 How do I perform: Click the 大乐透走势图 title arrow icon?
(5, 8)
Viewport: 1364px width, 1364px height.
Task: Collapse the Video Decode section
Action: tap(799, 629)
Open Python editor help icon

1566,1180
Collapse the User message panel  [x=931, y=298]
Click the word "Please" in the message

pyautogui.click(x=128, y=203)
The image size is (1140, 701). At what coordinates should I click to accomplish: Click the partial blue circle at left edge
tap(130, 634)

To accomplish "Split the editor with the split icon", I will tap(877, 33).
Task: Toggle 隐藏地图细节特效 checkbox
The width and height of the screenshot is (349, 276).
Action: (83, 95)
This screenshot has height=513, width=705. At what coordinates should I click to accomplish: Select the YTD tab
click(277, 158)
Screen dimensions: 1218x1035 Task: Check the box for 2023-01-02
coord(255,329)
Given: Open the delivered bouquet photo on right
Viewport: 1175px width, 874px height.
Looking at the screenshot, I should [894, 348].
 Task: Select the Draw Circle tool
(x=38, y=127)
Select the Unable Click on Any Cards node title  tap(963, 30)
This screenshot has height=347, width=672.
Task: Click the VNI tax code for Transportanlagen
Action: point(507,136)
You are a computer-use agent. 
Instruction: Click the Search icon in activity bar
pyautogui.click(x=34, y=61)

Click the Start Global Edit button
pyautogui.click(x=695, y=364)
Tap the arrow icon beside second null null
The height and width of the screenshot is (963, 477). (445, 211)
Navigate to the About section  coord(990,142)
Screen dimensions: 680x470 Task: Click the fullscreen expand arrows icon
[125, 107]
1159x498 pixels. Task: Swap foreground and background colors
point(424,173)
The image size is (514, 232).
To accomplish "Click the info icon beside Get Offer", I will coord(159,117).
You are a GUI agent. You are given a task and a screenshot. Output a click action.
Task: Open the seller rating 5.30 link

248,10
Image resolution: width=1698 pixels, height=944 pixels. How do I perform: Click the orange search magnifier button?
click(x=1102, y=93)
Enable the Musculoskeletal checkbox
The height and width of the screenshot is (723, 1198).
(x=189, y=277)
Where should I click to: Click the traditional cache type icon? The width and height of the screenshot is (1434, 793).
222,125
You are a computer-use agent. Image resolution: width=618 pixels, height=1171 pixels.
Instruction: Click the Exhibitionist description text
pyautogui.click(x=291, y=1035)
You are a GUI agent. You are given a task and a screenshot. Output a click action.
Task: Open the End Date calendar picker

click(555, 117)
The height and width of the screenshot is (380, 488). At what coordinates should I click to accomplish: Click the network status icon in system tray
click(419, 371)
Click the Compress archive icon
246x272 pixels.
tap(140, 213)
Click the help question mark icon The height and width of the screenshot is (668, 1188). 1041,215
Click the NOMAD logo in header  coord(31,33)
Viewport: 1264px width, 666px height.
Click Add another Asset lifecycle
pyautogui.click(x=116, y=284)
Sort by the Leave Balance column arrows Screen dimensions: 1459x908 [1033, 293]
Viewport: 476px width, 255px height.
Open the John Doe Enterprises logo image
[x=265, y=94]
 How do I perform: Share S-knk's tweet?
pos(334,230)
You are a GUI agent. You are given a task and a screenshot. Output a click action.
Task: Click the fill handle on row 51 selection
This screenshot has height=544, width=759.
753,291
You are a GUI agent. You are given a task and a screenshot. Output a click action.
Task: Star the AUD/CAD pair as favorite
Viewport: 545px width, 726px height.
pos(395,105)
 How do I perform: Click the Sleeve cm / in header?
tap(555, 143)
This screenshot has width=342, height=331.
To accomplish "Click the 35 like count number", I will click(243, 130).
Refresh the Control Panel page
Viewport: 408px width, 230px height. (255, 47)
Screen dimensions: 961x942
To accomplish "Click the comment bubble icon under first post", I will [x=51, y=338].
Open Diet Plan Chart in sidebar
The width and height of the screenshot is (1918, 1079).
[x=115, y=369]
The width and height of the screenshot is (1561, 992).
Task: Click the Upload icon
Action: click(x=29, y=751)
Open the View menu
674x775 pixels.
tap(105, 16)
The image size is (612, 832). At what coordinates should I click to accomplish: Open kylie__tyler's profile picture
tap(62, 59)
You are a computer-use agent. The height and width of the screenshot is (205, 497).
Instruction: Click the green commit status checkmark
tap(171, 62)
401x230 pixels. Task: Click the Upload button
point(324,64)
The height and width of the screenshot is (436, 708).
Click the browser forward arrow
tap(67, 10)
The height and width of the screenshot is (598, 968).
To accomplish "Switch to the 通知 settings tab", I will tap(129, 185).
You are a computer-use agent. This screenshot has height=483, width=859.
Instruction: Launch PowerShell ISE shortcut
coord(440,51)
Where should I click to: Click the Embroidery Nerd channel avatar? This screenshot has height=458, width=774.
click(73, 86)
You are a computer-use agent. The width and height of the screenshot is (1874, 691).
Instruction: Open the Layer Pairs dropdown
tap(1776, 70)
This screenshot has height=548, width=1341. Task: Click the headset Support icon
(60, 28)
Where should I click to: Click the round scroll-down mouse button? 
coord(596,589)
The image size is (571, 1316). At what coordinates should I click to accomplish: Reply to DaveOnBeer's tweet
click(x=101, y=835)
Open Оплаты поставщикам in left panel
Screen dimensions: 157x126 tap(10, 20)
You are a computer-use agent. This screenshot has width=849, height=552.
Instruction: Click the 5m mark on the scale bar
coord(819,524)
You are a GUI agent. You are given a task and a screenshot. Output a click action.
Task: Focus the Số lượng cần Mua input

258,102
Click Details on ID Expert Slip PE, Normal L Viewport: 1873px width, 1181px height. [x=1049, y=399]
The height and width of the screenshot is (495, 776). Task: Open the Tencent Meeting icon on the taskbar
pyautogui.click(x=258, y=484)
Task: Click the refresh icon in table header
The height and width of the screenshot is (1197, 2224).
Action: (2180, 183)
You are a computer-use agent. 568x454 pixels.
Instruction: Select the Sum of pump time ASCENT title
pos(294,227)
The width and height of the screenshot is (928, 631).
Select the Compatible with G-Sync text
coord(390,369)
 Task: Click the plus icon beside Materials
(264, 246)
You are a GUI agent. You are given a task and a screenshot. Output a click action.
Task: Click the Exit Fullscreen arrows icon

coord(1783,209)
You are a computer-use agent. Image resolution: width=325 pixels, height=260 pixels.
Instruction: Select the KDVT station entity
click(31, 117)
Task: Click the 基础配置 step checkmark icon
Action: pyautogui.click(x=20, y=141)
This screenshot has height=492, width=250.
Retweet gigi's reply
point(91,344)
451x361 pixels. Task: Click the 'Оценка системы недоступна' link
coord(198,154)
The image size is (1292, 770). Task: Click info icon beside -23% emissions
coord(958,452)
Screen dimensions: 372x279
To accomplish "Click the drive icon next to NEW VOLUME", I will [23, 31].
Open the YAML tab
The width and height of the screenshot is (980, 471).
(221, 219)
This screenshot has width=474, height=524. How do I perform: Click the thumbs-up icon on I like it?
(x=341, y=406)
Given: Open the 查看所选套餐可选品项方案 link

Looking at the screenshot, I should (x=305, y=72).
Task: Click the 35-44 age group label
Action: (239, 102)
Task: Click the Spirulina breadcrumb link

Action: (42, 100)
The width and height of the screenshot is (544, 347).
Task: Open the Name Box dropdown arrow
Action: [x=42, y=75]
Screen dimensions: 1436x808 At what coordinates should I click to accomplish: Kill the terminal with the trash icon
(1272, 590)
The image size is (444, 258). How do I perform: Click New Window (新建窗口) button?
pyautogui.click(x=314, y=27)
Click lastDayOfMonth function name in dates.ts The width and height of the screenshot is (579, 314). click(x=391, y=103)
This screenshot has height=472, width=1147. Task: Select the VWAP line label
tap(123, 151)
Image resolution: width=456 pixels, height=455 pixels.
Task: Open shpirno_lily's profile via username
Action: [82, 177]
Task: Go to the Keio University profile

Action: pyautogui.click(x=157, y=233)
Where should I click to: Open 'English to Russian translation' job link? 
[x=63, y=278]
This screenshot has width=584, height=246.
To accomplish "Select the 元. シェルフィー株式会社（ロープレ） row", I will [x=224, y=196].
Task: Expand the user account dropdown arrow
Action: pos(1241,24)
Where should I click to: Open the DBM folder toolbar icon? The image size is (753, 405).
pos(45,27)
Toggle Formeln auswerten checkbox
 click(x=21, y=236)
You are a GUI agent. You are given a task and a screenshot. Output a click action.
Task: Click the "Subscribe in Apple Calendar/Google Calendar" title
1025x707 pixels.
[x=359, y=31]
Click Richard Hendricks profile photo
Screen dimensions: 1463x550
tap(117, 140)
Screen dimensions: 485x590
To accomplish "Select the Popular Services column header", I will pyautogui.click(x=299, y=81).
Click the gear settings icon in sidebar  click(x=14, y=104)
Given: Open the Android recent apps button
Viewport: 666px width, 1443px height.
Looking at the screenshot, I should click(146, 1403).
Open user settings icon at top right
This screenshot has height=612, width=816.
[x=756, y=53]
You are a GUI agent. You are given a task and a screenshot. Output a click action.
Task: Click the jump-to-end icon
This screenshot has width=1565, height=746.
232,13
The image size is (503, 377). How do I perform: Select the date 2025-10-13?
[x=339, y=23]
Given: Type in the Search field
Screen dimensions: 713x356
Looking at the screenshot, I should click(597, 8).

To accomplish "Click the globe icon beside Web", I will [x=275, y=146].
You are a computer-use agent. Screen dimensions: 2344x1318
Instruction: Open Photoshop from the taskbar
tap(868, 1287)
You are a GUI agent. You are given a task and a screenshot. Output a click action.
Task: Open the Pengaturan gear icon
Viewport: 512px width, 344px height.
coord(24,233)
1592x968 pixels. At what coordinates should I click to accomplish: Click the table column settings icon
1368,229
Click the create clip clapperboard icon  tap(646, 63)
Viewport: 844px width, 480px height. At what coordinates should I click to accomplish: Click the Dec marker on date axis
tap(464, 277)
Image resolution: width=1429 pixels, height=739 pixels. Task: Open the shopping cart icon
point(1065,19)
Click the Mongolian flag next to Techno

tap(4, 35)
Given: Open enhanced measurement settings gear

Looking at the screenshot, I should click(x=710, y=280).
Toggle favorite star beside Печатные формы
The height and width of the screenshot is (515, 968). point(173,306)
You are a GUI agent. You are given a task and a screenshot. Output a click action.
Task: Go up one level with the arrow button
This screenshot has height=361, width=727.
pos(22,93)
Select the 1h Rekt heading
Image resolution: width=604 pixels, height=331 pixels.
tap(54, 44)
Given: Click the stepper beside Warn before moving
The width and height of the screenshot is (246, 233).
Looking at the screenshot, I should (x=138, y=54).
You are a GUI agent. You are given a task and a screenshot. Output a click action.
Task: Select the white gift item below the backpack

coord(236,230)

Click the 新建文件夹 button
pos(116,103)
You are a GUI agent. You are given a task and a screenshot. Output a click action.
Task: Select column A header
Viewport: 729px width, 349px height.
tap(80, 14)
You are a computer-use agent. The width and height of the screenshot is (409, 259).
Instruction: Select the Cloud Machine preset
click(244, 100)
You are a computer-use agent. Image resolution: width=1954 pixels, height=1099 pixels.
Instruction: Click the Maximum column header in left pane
============================================================
Please revise the listing from its start to the line with "will tap(877, 33).", swapping "coordinates" for "position" and leaving everything else as it is.

 How do I perform: Click the 大乐透走势图 title arrow icon?
(5, 8)
Viewport: 1364px width, 1364px height.
Task: Collapse the Video Decode section
Action: tap(799, 629)
Open Python editor help icon

1566,1180
Collapse the User message panel  [x=931, y=298]
Click the word "Please" in the message

pyautogui.click(x=128, y=203)
The image size is (1140, 701). At what position should I click to accomplish: Click the partial blue circle at left edge
tap(130, 634)

To accomplish "Split the editor with the split icon", I will tap(877, 33).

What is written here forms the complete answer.